Embora a atuação tivesse na cabeça uma Terena, o nome de um cacique da etnia Guarani foi escolhido para batizar a primeira aldeia urbana do País. Marçal de Souza foi assassinado em 1983, em uma emboscada armada por fazendeiros. Nas páginas do Jornal do Brasil, na época, a nota sobre o tema fala mais de Marçal, o guarani amigo dos Terena, que dos criminosos, que seriam descobertos depois.
Também Marçal de Souza não poderia imaginar que a atuação da terena Enir, seus filhos e parentes, gestaria o modelo de aldeias indígenas urbanas único no País, contemplando as principais etnias encontradas em Mato Grosso do Sul. Entre as aldeias estão a Água Bonita, Darci Ribeiro, Tarsila do Amaral, além dos assentamentos urbanos Santa Mônica e Indubrasil.

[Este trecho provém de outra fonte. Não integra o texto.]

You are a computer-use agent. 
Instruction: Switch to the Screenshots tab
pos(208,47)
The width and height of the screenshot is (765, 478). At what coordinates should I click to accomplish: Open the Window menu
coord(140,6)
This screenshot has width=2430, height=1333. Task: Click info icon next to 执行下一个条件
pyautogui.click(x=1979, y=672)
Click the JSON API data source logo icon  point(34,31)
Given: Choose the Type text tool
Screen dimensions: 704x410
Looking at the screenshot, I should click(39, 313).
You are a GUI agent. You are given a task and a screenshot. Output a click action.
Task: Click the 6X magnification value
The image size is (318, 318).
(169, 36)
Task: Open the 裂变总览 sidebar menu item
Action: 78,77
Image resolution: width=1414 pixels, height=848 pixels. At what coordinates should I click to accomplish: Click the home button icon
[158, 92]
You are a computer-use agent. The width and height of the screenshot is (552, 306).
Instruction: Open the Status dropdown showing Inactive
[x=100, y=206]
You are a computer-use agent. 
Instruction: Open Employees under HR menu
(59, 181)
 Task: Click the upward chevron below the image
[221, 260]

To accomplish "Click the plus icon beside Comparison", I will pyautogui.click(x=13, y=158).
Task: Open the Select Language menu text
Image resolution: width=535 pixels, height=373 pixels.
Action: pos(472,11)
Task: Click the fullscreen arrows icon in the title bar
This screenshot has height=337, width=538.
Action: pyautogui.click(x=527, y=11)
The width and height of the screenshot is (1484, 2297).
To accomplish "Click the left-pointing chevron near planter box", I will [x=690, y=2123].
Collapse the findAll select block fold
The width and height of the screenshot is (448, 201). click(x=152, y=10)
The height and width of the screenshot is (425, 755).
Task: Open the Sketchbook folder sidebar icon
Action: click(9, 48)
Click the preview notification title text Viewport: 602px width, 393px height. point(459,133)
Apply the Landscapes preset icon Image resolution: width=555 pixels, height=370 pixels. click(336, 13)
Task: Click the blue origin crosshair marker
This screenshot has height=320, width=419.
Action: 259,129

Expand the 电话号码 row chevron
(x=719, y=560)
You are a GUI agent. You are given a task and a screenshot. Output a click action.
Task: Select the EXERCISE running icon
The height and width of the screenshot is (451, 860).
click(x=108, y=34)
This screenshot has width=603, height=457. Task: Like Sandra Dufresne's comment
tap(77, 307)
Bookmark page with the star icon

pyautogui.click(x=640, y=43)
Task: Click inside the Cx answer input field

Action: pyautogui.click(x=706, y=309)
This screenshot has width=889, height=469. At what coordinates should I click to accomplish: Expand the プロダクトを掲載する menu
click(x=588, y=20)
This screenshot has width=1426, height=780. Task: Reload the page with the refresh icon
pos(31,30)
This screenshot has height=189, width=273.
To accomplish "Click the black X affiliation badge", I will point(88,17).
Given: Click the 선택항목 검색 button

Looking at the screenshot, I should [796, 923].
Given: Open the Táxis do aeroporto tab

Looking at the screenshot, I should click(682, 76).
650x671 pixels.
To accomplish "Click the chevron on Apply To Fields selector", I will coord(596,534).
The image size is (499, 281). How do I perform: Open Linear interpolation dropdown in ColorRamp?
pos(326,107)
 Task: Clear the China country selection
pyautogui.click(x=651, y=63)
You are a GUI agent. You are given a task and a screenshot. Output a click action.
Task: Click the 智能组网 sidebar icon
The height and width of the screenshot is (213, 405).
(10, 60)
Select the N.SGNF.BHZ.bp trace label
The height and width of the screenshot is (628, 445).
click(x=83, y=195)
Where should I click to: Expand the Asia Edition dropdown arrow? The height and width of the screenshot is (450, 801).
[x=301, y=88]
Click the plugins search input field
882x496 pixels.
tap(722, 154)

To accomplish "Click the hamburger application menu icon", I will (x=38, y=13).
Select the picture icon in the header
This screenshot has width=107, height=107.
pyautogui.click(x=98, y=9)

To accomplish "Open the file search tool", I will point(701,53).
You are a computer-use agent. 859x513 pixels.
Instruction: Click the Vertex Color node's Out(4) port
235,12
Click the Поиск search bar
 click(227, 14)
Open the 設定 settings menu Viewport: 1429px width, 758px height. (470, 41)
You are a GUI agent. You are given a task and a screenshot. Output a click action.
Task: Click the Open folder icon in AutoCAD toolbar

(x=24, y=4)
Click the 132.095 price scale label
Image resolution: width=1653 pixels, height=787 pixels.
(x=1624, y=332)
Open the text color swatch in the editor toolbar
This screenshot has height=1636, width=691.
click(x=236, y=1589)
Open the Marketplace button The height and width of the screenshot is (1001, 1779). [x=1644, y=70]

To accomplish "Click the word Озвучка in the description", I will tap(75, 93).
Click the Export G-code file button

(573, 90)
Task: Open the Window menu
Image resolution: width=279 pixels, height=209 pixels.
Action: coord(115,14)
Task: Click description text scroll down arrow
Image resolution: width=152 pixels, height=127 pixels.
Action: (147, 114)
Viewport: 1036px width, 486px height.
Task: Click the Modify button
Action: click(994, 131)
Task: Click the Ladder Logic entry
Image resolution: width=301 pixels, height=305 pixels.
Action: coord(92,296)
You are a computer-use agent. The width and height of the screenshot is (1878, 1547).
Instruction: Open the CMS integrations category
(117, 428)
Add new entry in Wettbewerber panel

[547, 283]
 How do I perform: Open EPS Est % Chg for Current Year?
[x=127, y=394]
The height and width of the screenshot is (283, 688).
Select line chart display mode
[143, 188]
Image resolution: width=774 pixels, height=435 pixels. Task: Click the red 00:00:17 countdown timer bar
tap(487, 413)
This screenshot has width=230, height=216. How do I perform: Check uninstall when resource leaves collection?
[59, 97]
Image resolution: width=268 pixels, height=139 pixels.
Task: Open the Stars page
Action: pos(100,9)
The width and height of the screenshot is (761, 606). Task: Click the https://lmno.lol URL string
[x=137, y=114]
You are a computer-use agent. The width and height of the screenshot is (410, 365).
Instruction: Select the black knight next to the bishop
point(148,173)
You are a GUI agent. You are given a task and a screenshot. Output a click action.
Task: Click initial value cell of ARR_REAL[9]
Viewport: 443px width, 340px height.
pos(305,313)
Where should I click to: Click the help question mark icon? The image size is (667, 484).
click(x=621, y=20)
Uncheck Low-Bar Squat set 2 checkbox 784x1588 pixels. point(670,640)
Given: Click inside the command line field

Auxiliadora, que mora na Marçal de Souza, destaca que os agrupamentos urbanos que formaram as aldeias representam a continuidade do trabalho de garantia dos direitos indígenas. “Ainda hoje há muita discriminação. Minha mãe nunca negou que existisse (o preconceito), mas me ensinou a lutar contra”, lembra.
“Entre as principais conquistas para a Marçal estão 115 casas para as famílias, mas também há o trabalho com a educação. A escola tem uma grade curricular diferenciada, com disciplinas sobre Arte e Cultura Indígena e, também, sobre a Língua Terena. Temos rede de esgoto asfalto para toda a comunidade”.
A própria Auxiliadora já foi professora da escola local, função que encontrou para ficar mais próxima ainda dos ensinamentos da mãe, como uma frente de trabalho generalista pela causa indígena. “A educação foi a forma que encontrei de estar junto com a luta que ela sempre valorizou. Nunca deixei de acompanhar minha mãe em diversas reuniões, movimentos e ações envolvendo a comunidade”.
Com a oportunidade, a funcionária pública se enxerga como alguém que pode fazer a diferença. “Conviver com minha mãe me fez o que sou hoje, e aconteceu o mesmo com meus filhos. Lembro de uma vez em que faltou energia elétrica e ela explicou ao meu filho como era a iluminação na época em que ela era criança. Isso foi enriquecedor”.
Os filhos Sâmara, com 25 anos, e Kauhê, 16, estão entre os responsáveis em levar o legado que faz também de Campo Grande, uma cidade privilegiada pela convivência com a comunidade indígena. “Ser mãe de indígena é transmitir aos filhos nossos costumes, danças, e tradições e, também, acompanhar a evolução do mundo não indígena sem nunca deixar nossas origens. Fui preparada por minha mãe no dia a dia, todos dias, com exemplos bons conselhos e vivências”.